I'm Lis; I'm a 22-year-old Canadian university student.  My goal is to be a psychotherapist; that comes pretty directly from having had depression since forever (it became undeniable when I was 11, but I probably had it years before that) and hanging out with a lot of non-neurotypical friends.

There are a lot of niggly things wrong with me.  I think the official list of physical symptoms is eight, but I can only name off about six at any given time, so we'll see how many I get in this post.

Physically: I was born with congenital limb deformities--my left hand has two fingers and a thumb (I used to say "I have three fingers" which everyone thought meant "three fingers and a thumb" and I officially think classifying the thumb as "not a finger" is really stupid but what can you do).  My left foot has four toes--there was a fifth toe in skin, but without metatarsal bones at all, so it was amputated when I was a baby.  All of my limbs have perfectly-formed wrists/ankles and they tend to work like normal appendages would, though my feet, annoyingly, are not adult-sized.  It's a pretty minor deformity, really, which meant my parents declared there was Nothing Wrong With Me and paid as little attention to my physical disabilities as they could.

Ha ha!  Funny story!  Know what happens to a girl who has a two-inch length discrepancy in her legs and never wears orthotics?  Scoliosis!  Back pain!  Crippling joint pain!  Neurological issues!  She will walk into a podiatrist's office at the age of twenty and explain that she's never worn a lift, and he will give her the "Are you stupid?" look to end all "Are you stupid?" looks.

(Sorry, I'm a bit bitter)

So basically, the joints on my left leg (the short one) have all gone "wtf is this shit we quit" which has left me mobility-impaired; orthotics and physiotherapy help some, but not reliably enough, and between that and unexpected motor tics that cause much of my body to spasm and go tense, I live with a fair bit of pain if I want an active life.  I use a cane, and I really started thinking of myself as 'disabled' when I was fired from a toystore for asking to sit on a stool while I cashed.

I also have Tourette Syndrome, which causes involuntary tics (repeated or stereotyped movements or actions).  My motor tics tend to discomfit people--large portions of my upper back or entire torso will spasm unexpectedly (I am sure there are some very confused people in my social circle who think I'm epileptic).  My verbal tics consist of words or phrases that I repeat during moments of stress, and yes, I have coprolalia (repeating swearwords).  My verbal tics are easier to suppress than my motor tics, so it really just sounds like I swear when I'm alone, or talk to my cats.  Given that I swear and talk to my cats a lot as non-tic behaviour, most people don't notice anything odd.
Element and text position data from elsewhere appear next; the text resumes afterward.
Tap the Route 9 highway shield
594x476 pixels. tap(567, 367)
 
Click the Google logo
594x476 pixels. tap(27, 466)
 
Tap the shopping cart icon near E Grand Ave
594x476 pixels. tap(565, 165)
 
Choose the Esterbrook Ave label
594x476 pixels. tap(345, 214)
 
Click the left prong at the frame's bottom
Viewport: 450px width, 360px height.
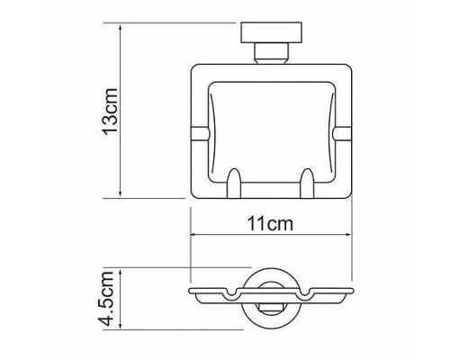click(235, 184)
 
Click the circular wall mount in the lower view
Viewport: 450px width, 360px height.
click(267, 298)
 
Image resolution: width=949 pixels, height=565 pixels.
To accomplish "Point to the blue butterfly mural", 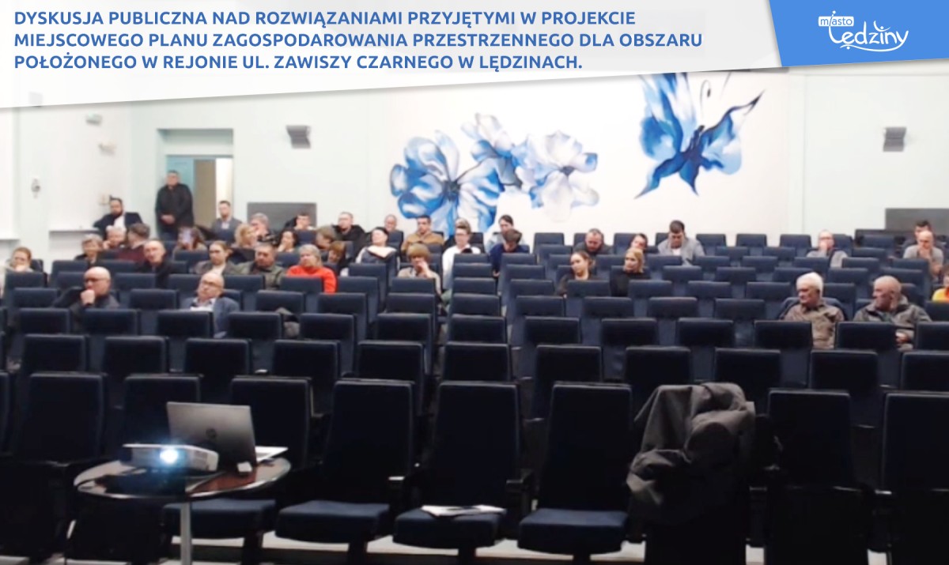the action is point(695,135).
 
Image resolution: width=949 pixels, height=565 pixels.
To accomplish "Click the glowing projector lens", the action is point(168,456).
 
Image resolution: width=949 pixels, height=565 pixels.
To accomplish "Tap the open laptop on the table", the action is point(216,431).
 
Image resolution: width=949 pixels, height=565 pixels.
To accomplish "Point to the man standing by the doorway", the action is point(174,205).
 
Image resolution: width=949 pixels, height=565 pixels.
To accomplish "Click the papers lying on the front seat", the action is point(464,510).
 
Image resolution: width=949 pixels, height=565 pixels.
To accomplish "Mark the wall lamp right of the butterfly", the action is point(894,138).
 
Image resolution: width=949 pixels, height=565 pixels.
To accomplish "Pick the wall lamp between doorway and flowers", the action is point(298,136).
Psychologically: I have "something that looks like depression/dysthymia", "something that looks like an anxiety disorder, possibly OCD", and "something that looks like mixed avoidant/compulsive personality disorder".  It means that my default state involves low self-esteem, negative self-talk, social anxiety, and a pervasive sense that I'm doing something wrong.  I ameliorate it as best as I can with therapy and self-help.

It's nice to meet everyone here, and I look forward to this community being awesome.